Negli ultimi mesi abbiamo assistito a molteplici attacchi del governo Meloni al diritto all’autodeterminazione delle donne e della comunità Lgbtqia+, a braccetto con i movimenti antiabortisti. E fece scalpore, solo pochi giorni dopo l’insediamento del governo, il senatore Maurizio Gasparri di Forza Italia, che presentò un ddl per “riconoscere la capacità giuridica del concepito” con la proposta di modificare l’articolo 1 del Codice Civile. Un ddl ancora mai discusso, che comunque avrebbe dovuto farci comprendere le intenzioni di questo governo in materia di diritti riproduttivi.
È invece recente invece la proposta di legge di iniziativa popolare promossa da Pro vita e famiglia, Ora et Labora in Difesa della Vita e un’altra decina di associazioni cattoliche (vedi https://www.uncuorechebatte.eu/2023/09/07/promotori-iniziativa/) per introdurre nell’art.14 della legge 194/78 il comma 1-bis che recita: “Il medico che effettua la visita che precede l’interruzione volontaria di gravidanza ai sensi della presente legge, è obbligato a far vedere, tramite esami strumentali, alla donna intenzionata ad abortire, il nascituro”.
Non dimentichiamo poi che da anni, regioni come la Lombardia, il Lazio, e in tempi più recenti l’Umbria e il Piemonte, hanno proposto diverse leggi che consentono ai gruppi antiabortisti di promuovere le loro attività nei consultori. Il più eclatante è stato il caso piemontese: un milione e mezzo di euro erogati in due anni per il fondo “Vita Nascente” volto alla “promozione del valore sociale della maternità”, al “sostegno delle gestanti e/o neo mamme” e alla “tutela della vita nascente”.
Quello che è successo il 23 aprile scorso però, con l’approvazione dell’emendamento al decreto legge 19/2024, è un cambio di passo da non sottovalutare. Il decreto prevede che le Regioni possano avvalersi delle associazioni antiabortiste per operare nei consultori pubblici attraverso i fondi del Piano nazionale di ripresa e resilienza (Pnrr).

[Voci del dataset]
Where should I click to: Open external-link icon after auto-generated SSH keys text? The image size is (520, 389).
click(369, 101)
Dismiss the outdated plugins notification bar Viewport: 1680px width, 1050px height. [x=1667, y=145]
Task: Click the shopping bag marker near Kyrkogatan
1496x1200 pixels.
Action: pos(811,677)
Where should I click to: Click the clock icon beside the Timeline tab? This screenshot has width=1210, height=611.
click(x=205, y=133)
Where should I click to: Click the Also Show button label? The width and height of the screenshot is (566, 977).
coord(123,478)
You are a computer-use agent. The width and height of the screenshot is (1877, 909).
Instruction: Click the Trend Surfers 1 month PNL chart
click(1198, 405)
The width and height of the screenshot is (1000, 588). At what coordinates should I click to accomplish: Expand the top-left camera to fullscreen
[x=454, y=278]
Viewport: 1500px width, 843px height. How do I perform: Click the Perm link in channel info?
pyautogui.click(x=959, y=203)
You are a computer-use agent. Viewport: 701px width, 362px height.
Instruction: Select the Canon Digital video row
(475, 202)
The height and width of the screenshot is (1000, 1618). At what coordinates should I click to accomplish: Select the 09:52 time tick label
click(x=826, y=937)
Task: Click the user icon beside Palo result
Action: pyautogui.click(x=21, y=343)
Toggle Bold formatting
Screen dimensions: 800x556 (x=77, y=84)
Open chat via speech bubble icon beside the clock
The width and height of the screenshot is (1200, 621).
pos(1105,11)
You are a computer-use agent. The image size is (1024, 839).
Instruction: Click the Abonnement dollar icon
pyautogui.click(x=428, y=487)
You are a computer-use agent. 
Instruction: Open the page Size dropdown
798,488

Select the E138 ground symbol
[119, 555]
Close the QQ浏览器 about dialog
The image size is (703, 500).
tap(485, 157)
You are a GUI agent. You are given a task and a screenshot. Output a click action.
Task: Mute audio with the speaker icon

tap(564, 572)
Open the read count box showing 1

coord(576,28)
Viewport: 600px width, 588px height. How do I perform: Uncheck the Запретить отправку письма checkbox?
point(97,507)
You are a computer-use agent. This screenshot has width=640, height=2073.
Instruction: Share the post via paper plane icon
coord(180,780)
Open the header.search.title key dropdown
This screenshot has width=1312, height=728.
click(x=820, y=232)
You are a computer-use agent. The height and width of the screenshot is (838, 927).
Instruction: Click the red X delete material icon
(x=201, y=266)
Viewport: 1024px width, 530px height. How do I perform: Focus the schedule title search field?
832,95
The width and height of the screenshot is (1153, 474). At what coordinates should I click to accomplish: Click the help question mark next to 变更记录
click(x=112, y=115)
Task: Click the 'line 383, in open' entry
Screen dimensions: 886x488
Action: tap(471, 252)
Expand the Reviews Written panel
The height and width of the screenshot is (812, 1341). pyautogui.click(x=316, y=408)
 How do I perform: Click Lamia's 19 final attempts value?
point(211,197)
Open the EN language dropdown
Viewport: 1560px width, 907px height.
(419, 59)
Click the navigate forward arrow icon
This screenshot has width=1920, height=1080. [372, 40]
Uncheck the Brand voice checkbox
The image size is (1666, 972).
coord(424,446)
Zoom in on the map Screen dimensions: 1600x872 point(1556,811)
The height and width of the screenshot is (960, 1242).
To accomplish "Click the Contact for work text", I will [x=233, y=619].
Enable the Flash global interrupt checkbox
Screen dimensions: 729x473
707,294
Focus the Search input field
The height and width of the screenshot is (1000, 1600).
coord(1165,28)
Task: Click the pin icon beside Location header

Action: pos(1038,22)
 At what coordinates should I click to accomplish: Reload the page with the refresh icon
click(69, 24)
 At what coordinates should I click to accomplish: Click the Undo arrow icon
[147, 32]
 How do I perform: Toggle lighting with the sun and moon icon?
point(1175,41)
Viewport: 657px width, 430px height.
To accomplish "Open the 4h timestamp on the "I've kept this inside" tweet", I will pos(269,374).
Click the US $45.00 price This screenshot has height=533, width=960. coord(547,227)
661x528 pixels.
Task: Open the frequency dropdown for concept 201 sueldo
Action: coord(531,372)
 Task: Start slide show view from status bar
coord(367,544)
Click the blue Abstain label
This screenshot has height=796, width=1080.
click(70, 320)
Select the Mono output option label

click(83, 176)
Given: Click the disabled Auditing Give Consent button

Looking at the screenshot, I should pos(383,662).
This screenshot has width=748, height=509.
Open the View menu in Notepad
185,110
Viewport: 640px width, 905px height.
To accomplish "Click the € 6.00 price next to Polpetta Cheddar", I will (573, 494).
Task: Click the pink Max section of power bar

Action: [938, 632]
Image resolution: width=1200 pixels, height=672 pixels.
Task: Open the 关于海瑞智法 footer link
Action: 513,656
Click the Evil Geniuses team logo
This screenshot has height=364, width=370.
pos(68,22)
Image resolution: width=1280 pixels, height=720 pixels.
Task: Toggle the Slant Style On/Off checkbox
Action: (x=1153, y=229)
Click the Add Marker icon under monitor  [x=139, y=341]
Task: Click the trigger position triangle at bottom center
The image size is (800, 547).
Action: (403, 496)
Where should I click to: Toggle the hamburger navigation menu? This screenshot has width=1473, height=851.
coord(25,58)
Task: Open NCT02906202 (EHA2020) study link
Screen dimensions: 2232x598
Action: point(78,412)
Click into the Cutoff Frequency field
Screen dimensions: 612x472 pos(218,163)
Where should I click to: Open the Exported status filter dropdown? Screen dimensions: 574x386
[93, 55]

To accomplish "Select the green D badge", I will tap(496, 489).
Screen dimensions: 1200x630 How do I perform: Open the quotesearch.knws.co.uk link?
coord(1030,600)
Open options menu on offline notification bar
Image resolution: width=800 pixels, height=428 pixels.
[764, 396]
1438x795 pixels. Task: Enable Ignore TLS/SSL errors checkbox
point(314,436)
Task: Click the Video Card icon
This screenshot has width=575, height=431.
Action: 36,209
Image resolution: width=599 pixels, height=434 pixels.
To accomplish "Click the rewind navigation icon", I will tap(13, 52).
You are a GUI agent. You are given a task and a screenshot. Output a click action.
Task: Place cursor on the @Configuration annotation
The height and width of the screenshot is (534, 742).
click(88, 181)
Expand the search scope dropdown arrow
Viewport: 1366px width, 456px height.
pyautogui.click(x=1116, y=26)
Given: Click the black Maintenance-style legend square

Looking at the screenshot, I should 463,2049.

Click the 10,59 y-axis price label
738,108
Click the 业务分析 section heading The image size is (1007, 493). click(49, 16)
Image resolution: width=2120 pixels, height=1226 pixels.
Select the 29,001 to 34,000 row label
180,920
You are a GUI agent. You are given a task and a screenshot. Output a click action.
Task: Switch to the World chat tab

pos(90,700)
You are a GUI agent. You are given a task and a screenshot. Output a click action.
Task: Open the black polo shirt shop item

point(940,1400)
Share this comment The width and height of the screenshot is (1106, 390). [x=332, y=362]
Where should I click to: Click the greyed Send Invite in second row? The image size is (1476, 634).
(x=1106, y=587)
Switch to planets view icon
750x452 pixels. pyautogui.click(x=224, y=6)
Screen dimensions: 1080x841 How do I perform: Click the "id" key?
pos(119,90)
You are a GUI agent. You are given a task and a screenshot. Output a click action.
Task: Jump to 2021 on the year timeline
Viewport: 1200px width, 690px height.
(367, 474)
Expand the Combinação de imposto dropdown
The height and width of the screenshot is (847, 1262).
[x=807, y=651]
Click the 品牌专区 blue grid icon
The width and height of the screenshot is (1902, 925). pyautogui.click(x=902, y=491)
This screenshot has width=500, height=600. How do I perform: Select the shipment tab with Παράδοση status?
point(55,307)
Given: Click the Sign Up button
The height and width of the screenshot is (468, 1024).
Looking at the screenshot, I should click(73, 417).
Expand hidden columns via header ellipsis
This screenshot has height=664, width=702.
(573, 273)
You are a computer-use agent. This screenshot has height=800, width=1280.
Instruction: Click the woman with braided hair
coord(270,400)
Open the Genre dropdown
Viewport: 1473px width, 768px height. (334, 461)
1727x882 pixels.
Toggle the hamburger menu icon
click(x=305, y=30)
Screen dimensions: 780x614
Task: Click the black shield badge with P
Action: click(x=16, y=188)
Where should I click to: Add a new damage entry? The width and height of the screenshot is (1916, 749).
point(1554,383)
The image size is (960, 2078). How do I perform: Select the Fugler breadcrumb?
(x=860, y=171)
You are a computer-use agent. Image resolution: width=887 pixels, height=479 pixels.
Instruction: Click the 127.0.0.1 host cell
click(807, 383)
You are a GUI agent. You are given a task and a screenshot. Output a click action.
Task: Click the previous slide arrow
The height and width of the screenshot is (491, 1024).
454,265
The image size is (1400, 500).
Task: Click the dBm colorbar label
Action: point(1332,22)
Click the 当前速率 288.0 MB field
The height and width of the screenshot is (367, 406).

[LAVORO RICHIESTO]
1) Riporta parola per parola il passo del testo sui diritti riproduttivi che va da "Negli ultimi mesi" fino a "di diritti riproduttivi.".
2) Prosegui il testo sui diritti riproduttivi dal punto in cui si interrompe.

[ELENCO RISPOSTE]
1)
Negli ultimi mesi abbiamo assistito a molteplici attacchi del governo Meloni al diritto all’autodeterminazione delle donne e della comunità Lgbtqia+, a braccetto con i movimenti antiabortisti. E fece scalpore, solo pochi giorni dopo l’insediamento del governo, il senatore Maurizio Gasparri di Forza Italia, che presentò un ddl per “riconoscere la capacità giuridica del concepito” con la proposta di modificare l’articolo 1 del Codice Civile. Un ddl ancora mai discusso, che comunque avrebbe dovuto farci comprendere le intenzioni di questo governo in materia di diritti riproduttivi.

2)
Questa decisione da una parte legittima la costellazione di associazioni antiabortiste a livello nazionale, e non più solo regionale, ad entrare prepotentemente nella sanità pubblica, e dall’altra mette a rischio il diritto alla salute di tantissime donne, persone trans e non binarie che si ritroveranno, nel momento in cui vorranno interrompere una gravidanza, a dover essere giudicate da figure non mediche all’interno degli spazi della salute pubblica.
Le conseguenze disastrose di questa scelta, in un paese in cui quasi tre milioni di persone l’anno scorso hanno deciso di non curarsi nel Ssn (https://www.iss.it/-/in-italia-3-milioni-di-anziani-rinunciano-alle-cure) le vediamo chiaramente: i consultori, che ad ora sono i primi spazi atti alla tutela e alla cura della salute delle donne, diventeranno luoghi ostili. È invece necessario garantire che le pratiche e le informazioni fornite in materia di contraccezione, gravidanza e aborto siano conformi alle leggi e agli standard medici, evitando discriminazioni e violazioni dei diritti fondamentali delle pazienti.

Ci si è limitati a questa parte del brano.